Autre point que je souhaite évoquer, dans le cas d’un enregistrement de batterie à un seul micro, il peut être intéressant d’utiliser un micro dynamique à large membrane et directivité cardioïde afin d’obtenir un rendu plus « resserré » et précis. Et pour un son plus « punchy », n’hésitez pas à rapprocher encore plus ce micro pour le placer juste au-dessus de la frappe de la batte sur la grosse caisse avec la capsule dirigée vers la caisse claire. Ainsi, vous aurez certes moins de bas, mais le couple Kick / Snare sera pêchu à souhait et bien mis en avant par rapport au reste du kit.
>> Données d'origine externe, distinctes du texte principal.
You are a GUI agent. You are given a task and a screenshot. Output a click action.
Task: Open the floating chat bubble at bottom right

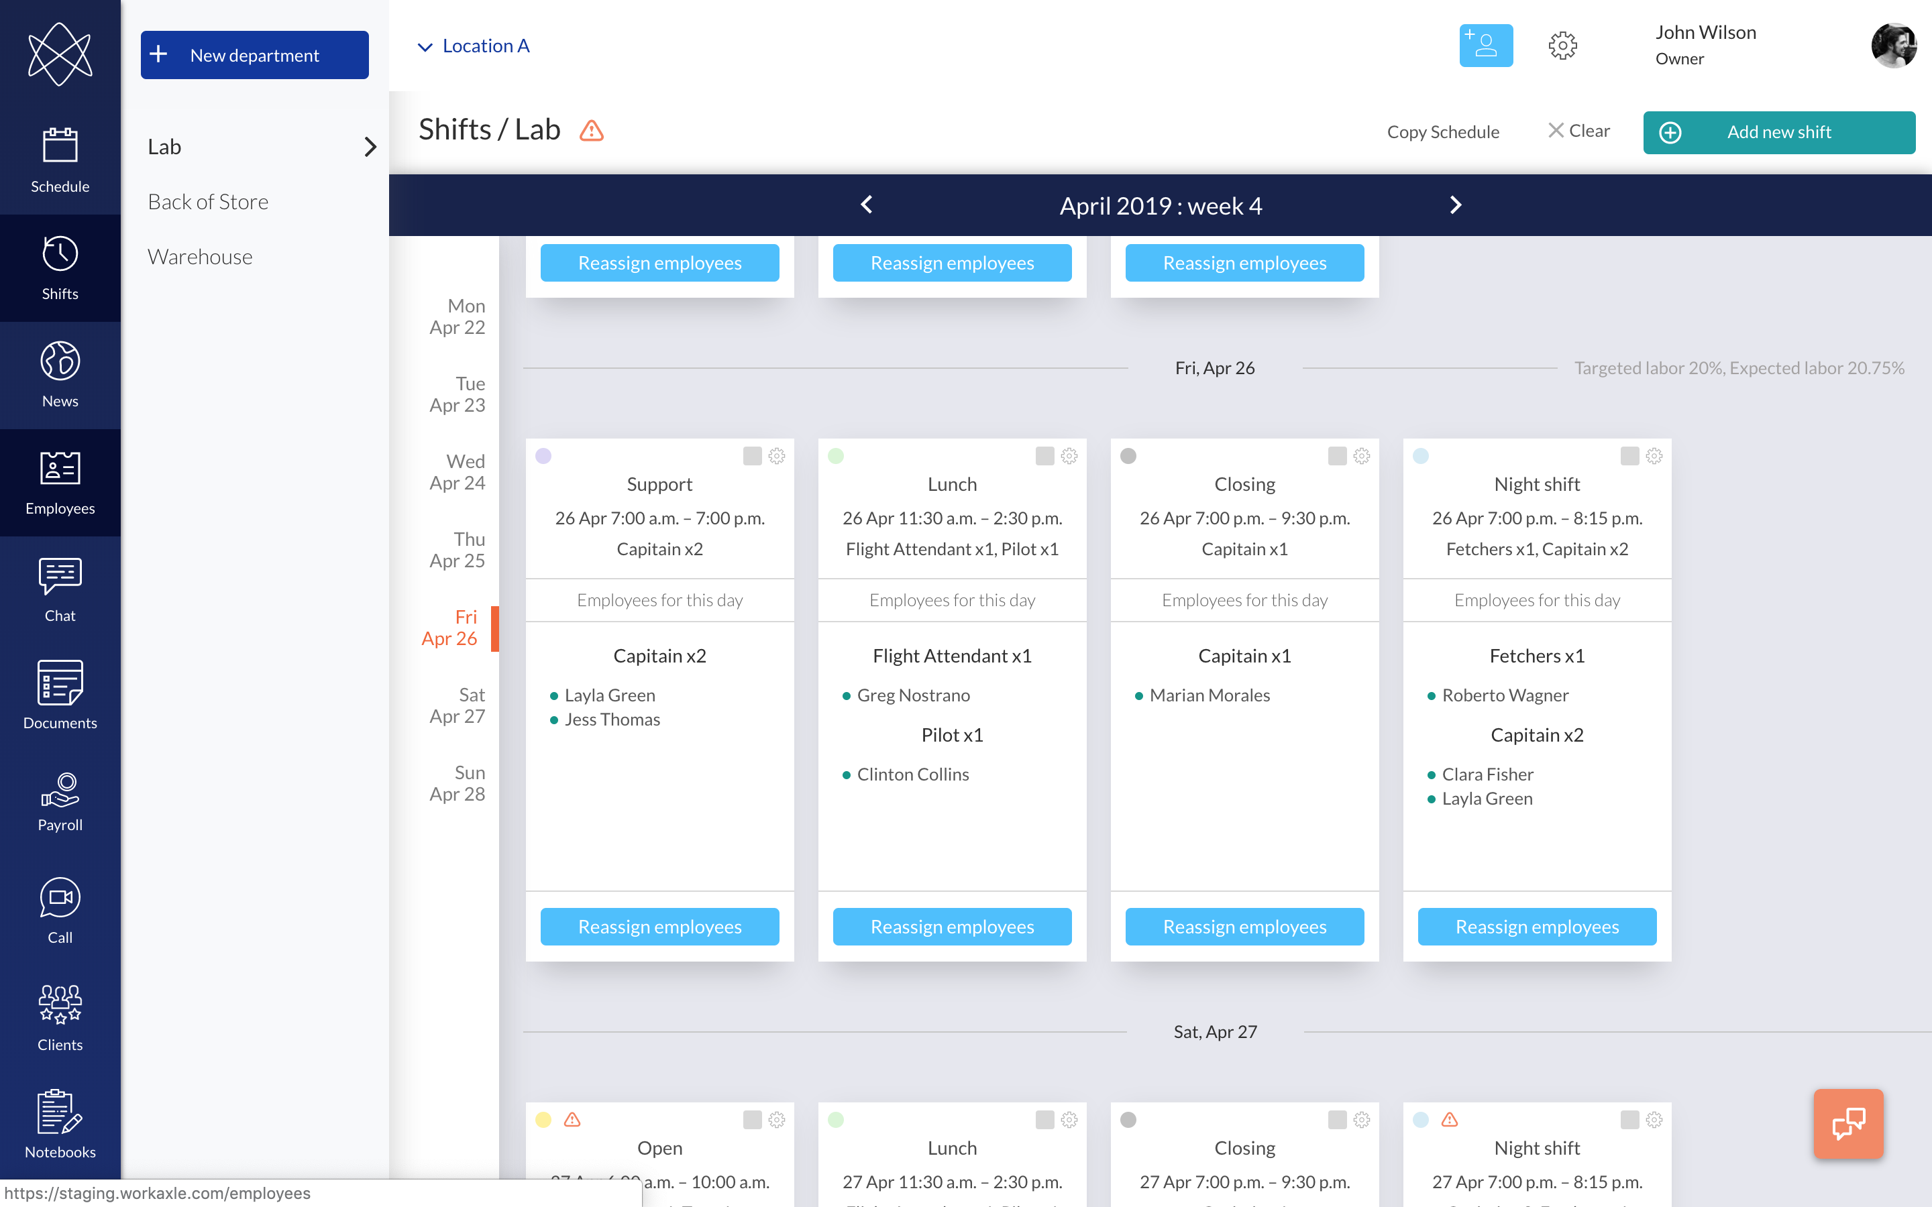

Pour finir, gardez bien à l’esprit que le placement de ce micro chargé de capter cette Room Mono est primordial. Prenez donc bien la peine de tester plusieurs positions afin de trouver exactement le son qui correspond à vos attentes.
(*) Des recherches sur la toile laissent entendre que pour ce titre d’Amy Winehouse, un micro à ruban RCA 77 DX aurait été utilisé en complément du Shure 55, quasiment au même emplacement que ce dernier. Le son de l’album résulterait du mixage de ces deux micros avec en sus quelques samples de grosse caisse et de caisse claire. L’ajout de samples (layering) est une pratique courante dans la production du son de batterie, c’est pourquoi nous l’aborderons en détail dans un article ultérieur.